La difficulté tient moins à la réaction des Européens – beaucoup sont disposés à aider le Royaume-Uni à rester et ils l'ont dit – qu'à la campagne au Royaume-Uni même. La mobilisation pro-européenne devrait commencer à la fin du mois de février, après l'accord au Conseil. La campagne sera financée notamment par les grands magasins Sainsbury's alors que les partisans du « out » semblaient pouvoir compter sur des financements plus importants. Tous les arguments seront avancés : non seulement l'Europe réformée mais aussi l'influence et la sécurité de l'Union européenne. David Cameron lui-même, depuis le mois d'octobre à la conférence du parti à Manchester, a commencé à présenter les avantages de l'Union européenne dans ces termes. Les membres du gouvernement, à l'exception de deux ou trois, sont conscients de l'intérêt de l'Europe : Philip Hammond, le ministre des affaires étrangères, parti d'une positioneurosceptique est désormais convaincu car il mesure l'importance des sanctions européennes pour mener une politique vis-à-vis de la Russie, de l'Iran ou du Moyen-Orient ; le chancelier de l'Echiquier, George Osborne, est très favorable au maintien dans l'Union européenne ; Theresa May, ministre de l'intérieur, pourtant considérée comme eurosceptique, a dû défendre le mandat d'arrêt européen considérant qu'il est dans l'intérêt du Royaume-Uni. Les milieux d'affaires sont à 80 % en faveur du maintien ; ils sont dans les starting blocks ayant affuté un certain nombre d'arguments. Mais les statistiques sont toujours utilisables dans les deux sens.

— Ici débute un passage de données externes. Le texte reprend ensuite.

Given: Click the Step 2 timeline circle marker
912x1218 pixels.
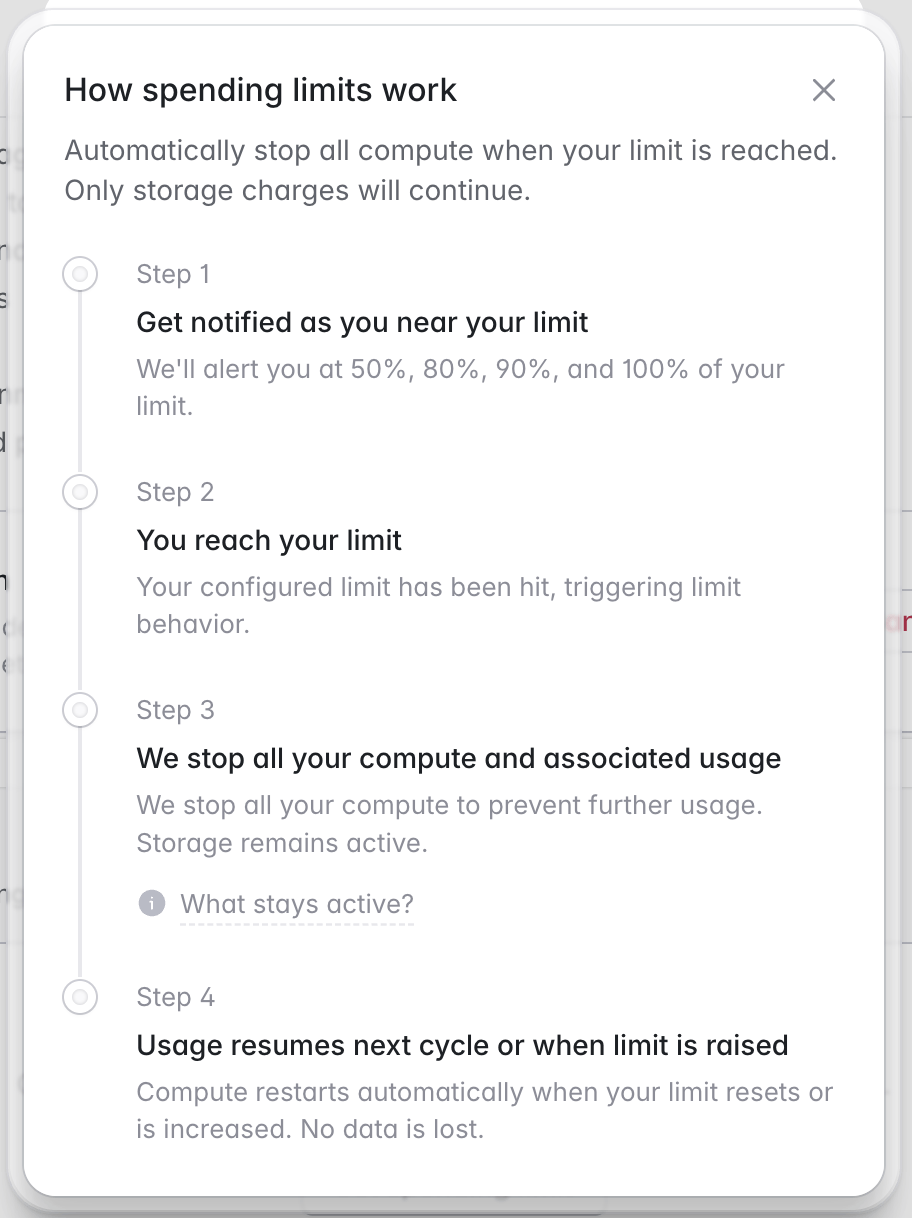Looking at the screenshot, I should click(x=80, y=492).

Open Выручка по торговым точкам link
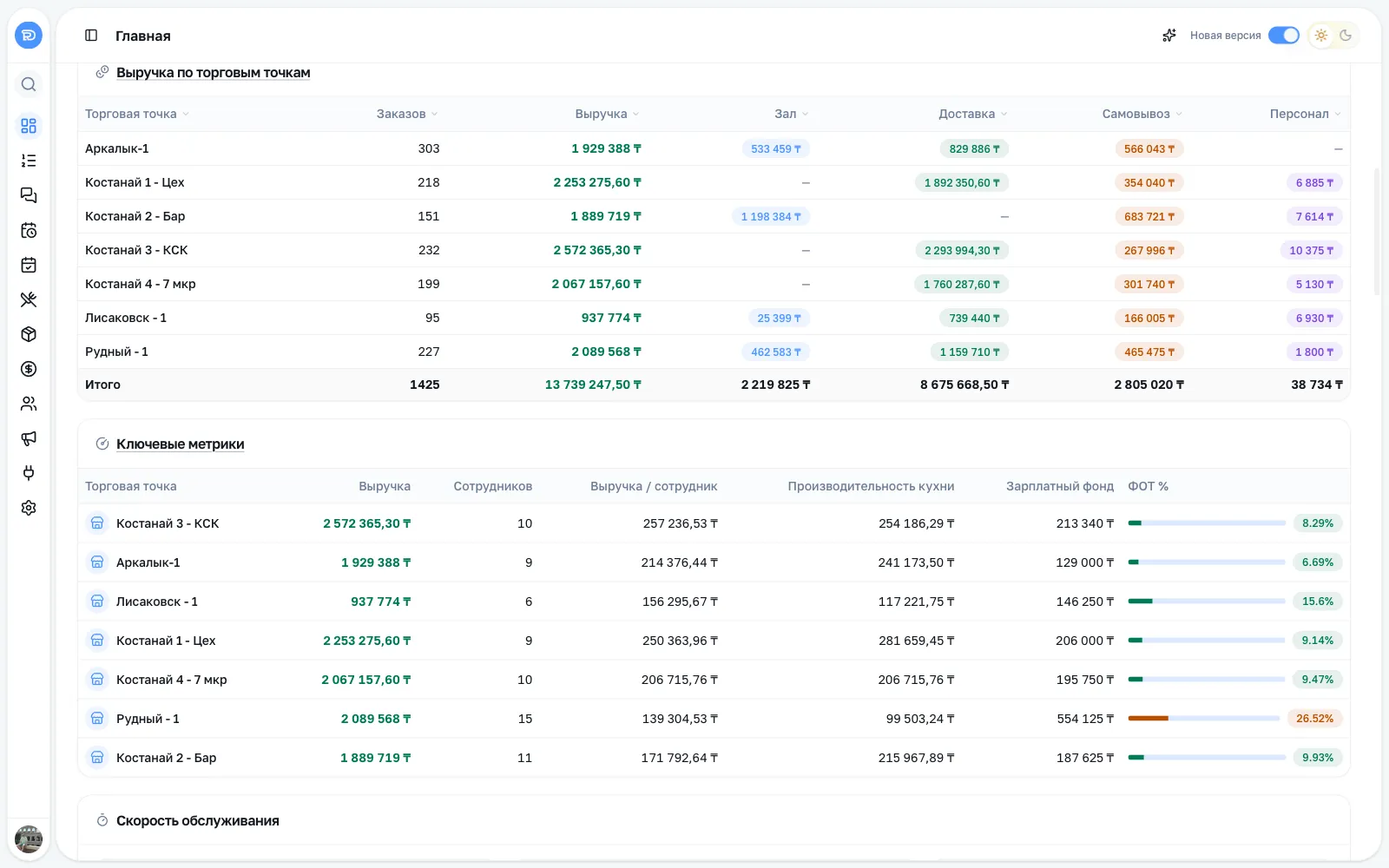pyautogui.click(x=214, y=73)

La sortie de l'Union européenne entraînerait une perte d'influence considérable. Obama, qui doit venir en visite à Londres peu avant le référendum, devrait dire clairement que la relation spéciale qui lie les deux pays présentera moins d'intérêt si le Royaume-Uni quitte l'Union et y perd donc son influence. Le président chinois a également indiqué que Londres était la porte d'entrée en Europe. Un pays de la taille d'une province chinoise risque de ne pas être traité avec beaucoup d'égards. Les Britanniques sont conscients de cette menace d'affaiblissement de leur influence.
De l'autre côté, paradoxalement, l'Europe a besoin du Royaume-Uni pour être forte. C'est le seul pays à consacrer 2 % de son budget à la défense et à participer aux opérations civiles et militaires de l'Union européenne, malgré son parti pris hostile, y compris en Afrique – au Mali par exemple – et sans compter l'intervention à nos côtés en Syrie.
C'est une économie majeure, avec ses 64 millions d'habitants, qui quitterait l'Union européenne. Dans les négociations avec les États continents qui sont les puissances de demain, l'Union perdrait beaucoup avec le départ du Royaume-Uni. Notre intérêt est de les aider.
Le prochain sommet franco-britannique aura lieu début mars, probablement à Amiens. Les relations entre nos deux pays sont actuellement très chaleureuses. David Cameron a rencontré à trois reprises le Président de la République ces derniers temps. Il a manifesté un soutien exceptionnel lors des attentats du 13 novembre ; la ministre de l'intérieur était présente à la minute de silence à l'ambassade de France ; la marseillaise a été chantée à Wembley, vous avez tous vu les images. La France est pour les autorités britanniques un pays allié et ami qui a un rôle à jouer. Angela Merkel n'est pas la seule à pouvoir aider David Cameron à obtenir le paquet européen qu'il pourrait défendre.